**Task to complete:**
Only the lines from the one with "Task: Open the house icon in sidebar" through the last belong in the output; print them exactly as given below.

**Stored items:**
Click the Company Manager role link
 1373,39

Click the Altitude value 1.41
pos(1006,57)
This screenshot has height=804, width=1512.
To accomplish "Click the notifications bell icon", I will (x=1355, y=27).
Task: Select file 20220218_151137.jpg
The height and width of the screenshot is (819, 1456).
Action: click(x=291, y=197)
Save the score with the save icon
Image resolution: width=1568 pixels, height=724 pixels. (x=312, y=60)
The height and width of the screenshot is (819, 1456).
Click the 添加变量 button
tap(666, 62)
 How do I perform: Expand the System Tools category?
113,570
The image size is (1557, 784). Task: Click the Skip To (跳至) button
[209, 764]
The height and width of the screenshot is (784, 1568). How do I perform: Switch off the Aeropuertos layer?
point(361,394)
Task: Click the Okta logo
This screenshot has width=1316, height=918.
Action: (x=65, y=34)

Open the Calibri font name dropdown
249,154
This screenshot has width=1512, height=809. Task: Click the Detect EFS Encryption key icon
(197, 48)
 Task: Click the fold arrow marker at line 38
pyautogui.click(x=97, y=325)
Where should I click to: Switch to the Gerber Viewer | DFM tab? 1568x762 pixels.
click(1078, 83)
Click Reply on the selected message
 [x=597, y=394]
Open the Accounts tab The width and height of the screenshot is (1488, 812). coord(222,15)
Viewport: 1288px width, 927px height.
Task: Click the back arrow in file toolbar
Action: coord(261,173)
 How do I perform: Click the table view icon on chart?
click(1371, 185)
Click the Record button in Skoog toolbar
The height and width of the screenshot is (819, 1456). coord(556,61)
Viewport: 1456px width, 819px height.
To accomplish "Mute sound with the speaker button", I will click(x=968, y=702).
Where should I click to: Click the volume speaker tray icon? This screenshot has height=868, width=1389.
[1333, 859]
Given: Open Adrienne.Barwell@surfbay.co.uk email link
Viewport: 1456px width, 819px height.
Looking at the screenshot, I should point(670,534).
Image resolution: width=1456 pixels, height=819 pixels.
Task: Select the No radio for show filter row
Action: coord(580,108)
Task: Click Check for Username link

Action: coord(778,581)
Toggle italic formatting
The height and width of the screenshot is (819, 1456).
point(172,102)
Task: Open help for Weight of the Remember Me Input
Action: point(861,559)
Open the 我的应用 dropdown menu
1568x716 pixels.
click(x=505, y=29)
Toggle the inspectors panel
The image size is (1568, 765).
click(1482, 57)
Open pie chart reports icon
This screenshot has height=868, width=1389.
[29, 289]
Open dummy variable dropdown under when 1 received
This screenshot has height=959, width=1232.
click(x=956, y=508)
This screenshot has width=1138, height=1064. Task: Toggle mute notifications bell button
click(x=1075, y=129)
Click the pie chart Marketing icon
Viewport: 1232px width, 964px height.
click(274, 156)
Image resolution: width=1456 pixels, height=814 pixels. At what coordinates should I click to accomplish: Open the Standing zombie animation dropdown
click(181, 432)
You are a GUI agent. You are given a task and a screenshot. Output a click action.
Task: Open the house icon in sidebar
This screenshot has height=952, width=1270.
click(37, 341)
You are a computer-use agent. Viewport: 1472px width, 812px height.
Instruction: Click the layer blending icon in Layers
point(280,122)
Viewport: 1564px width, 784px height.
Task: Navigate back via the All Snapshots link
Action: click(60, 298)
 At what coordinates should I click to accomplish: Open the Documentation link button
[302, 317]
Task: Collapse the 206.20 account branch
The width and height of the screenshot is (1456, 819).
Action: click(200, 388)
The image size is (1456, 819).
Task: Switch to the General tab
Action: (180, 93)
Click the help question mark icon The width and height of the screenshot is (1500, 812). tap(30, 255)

**Answer for this exercise:**
Task: Open the house icon in sidebar
This screenshot has height=952, width=1270.
click(37, 341)
You are a computer-use agent. Viewport: 1472px width, 812px height.
Instruction: Click the layer blending icon in Layers
point(280,122)
Viewport: 1564px width, 784px height.
Task: Navigate back via the All Snapshots link
Action: click(60, 298)
 At what coordinates should I click to accomplish: Open the Documentation link button
[302, 317]
Task: Collapse the 206.20 account branch
The width and height of the screenshot is (1456, 819).
Action: click(200, 388)
The image size is (1456, 819).
Task: Switch to the General tab
Action: (180, 93)
Click the help question mark icon The width and height of the screenshot is (1500, 812). tap(30, 255)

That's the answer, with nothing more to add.